Government had earlier announced that it had been officially presented with the certificate to make the Ghana Card an e-passport to be accepted at 44,000 airports across the globe.
This means the Ghana Card, which is a unique biometric identification card, will be accepted as an e-passport in 197 borders globally and 44,000 airports in the world.
However, the International Civil Aviation Organisation (ICAO) clarified that it was not its responsibility to “certify the use of a state’s identity card for international travel in place of a passport.”
“Any decision to accept such alternative travel identity document is made by the receiving state itself,” ICAO tweeted.
But speaking on The Probe on Sunday, Mr Blay explained that the February 9 launch was not to digitalise visas but to rather trigger the needed infrastructure to easily transition into the E-Visa plans once it is launched by ICAO in the near future.
“The GhanaCard has a chip, our passport today doesn’t have the chip so it doesn’t qualify as an e-passport.
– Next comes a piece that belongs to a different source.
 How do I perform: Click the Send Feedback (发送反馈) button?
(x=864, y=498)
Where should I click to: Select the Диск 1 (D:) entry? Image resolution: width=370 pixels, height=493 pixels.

So GhanaCard as it stands has the E-passport embedded in it.
“And on February 9, 2022, ICAO said the chip that we have in our GhanaCard has met the standard for e-passport. So you can store information on it, they have tested it and validated it,” he told Emefa Apawu.
For now, the card will allow card-bearing Ghanaians to enter the country from across the world without necessarily showing the booklet version of the passport.
“The Ghana Airports Company Limited, as a result of ICAO now agreeing and approving our card as an e-passport complaint, now they have [GACL] issued out statements to all these airline companies and airport saying that people can now come to Ghana with the GhanaCard.”